We examined a patient and her older brother who both presented with complicated severe hypertrophic cardiomyopathy (HCM) and whose parents are healthy married cousins. The gene exome analysis showed 340 single nucleotide polymorphisms (SNPs) that caused amino acid changes for which the patient was homozygous and both parents were heterozygous. After excluding all known common (>10%) SNP gene mutations, the gene for GJB4 was the only identified gene that is possibly associated with cardiac muscle. The resultant E204A substitution exists in the 4th transmembrane domain. GJB4-E204A impaired the binding with gap junction protein A1 (GJA1) compared with GJB4-WT. The expression of GJB4 was induced in rat disease models of left and right ventricle hypertrophy and mouse disease models of adriamycin-induced cardiomyopathy and myocardial infarction, while it was not detected at all in control.
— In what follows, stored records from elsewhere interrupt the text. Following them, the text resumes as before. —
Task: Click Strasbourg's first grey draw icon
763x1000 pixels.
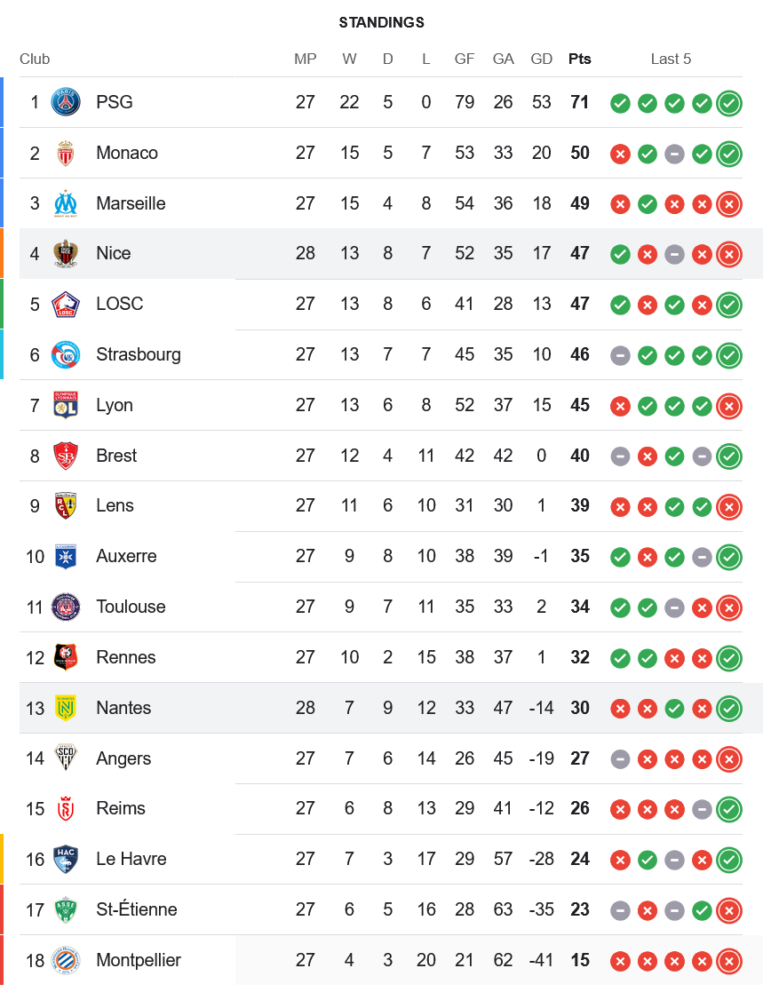Action: (x=620, y=355)
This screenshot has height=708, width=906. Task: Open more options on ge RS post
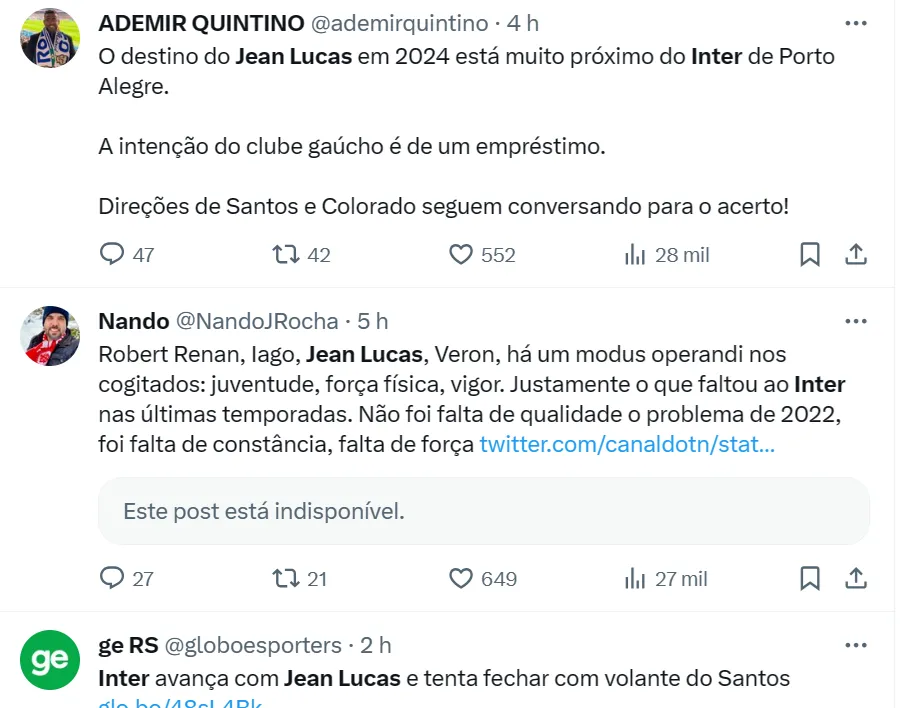[856, 645]
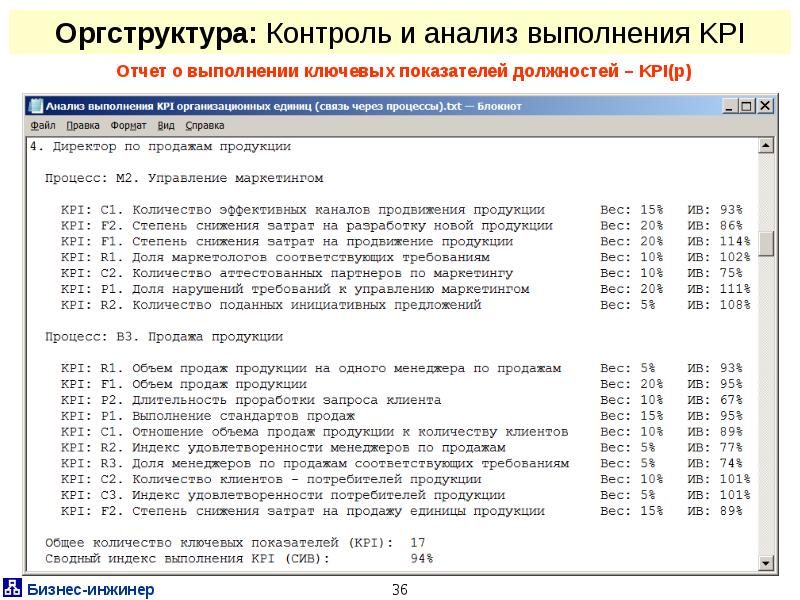
Task: Click slide page number 36
Action: click(400, 589)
An immunohistochemical study was performed for autopsied human hearts and the explanted heart of the patient. GJB4 was expressed and colocalized with GJA1 in intercalated discs in human diseased hearts, which was extensively enhanced in the explanted heart of the patient. The abnormal expression and localization of GJB4 were observed in beating spheres of patient’s induced pluripotent stem cell (iPSC)-derived cardiomyocytes (CMs). We generated knockout zebrafish of GJB4 by CRISPR/Cas9 and the endodiastolic volume and the ventricular ejection fraction were significantly lower in GJB4-deficient than in wild-type zebrafish at five days post-fertilization.
These results indicate both that GJB4 is defined as a new connexin in diseased hearts, of which mutation can cause a familial form of HCM, and that GJB4 may be a new target for the treatment of cardiac hypertrophy and dysfunction.